> _The exercise_
Swap "GUI agent" for "screen assistant" throughout the rows below and leave everything else unchanged.

==== Entries shown ====

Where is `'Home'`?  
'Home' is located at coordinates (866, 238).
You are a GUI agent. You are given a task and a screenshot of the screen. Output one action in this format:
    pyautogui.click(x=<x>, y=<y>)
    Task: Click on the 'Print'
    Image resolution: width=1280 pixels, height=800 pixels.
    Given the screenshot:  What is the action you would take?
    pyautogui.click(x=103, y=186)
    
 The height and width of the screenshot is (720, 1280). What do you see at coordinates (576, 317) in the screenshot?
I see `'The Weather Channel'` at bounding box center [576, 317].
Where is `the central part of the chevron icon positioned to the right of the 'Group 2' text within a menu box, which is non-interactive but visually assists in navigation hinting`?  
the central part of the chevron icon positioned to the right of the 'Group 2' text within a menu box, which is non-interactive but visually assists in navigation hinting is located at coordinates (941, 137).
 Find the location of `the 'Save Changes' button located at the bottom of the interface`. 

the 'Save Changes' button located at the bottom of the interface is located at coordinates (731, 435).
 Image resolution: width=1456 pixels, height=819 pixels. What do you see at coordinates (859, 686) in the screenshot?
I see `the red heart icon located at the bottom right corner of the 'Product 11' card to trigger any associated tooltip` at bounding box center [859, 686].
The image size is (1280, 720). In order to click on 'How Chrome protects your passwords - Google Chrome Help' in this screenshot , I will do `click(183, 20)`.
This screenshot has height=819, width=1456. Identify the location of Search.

====

> _Completed exercise_
Where is `'Home'`?  
'Home' is located at coordinates (866, 238).
You are a screen assistant. You are given a task and a screenshot of the screen. Output one action in this format:
    pyautogui.click(x=<x>, y=<y>)
    Task: Click on the 'Print'
    Image resolution: width=1280 pixels, height=800 pixels.
    Given the screenshot:  What is the action you would take?
    pyautogui.click(x=103, y=186)
    
 The height and width of the screenshot is (720, 1280). What do you see at coordinates (576, 317) in the screenshot?
I see `'The Weather Channel'` at bounding box center [576, 317].
Where is `the central part of the chevron icon positioned to the right of the 'Group 2' text within a menu box, which is non-interactive but visually assists in navigation hinting`?  
the central part of the chevron icon positioned to the right of the 'Group 2' text within a menu box, which is non-interactive but visually assists in navigation hinting is located at coordinates (941, 137).
 Find the location of `the 'Save Changes' button located at the bottom of the interface`. 

the 'Save Changes' button located at the bottom of the interface is located at coordinates (731, 435).
 Image resolution: width=1456 pixels, height=819 pixels. What do you see at coordinates (859, 686) in the screenshot?
I see `the red heart icon located at the bottom right corner of the 'Product 11' card to trigger any associated tooltip` at bounding box center [859, 686].
The image size is (1280, 720). In order to click on 'How Chrome protects your passwords - Google Chrome Help' in this screenshot , I will do `click(183, 20)`.
This screenshot has height=819, width=1456. Identify the location of Search.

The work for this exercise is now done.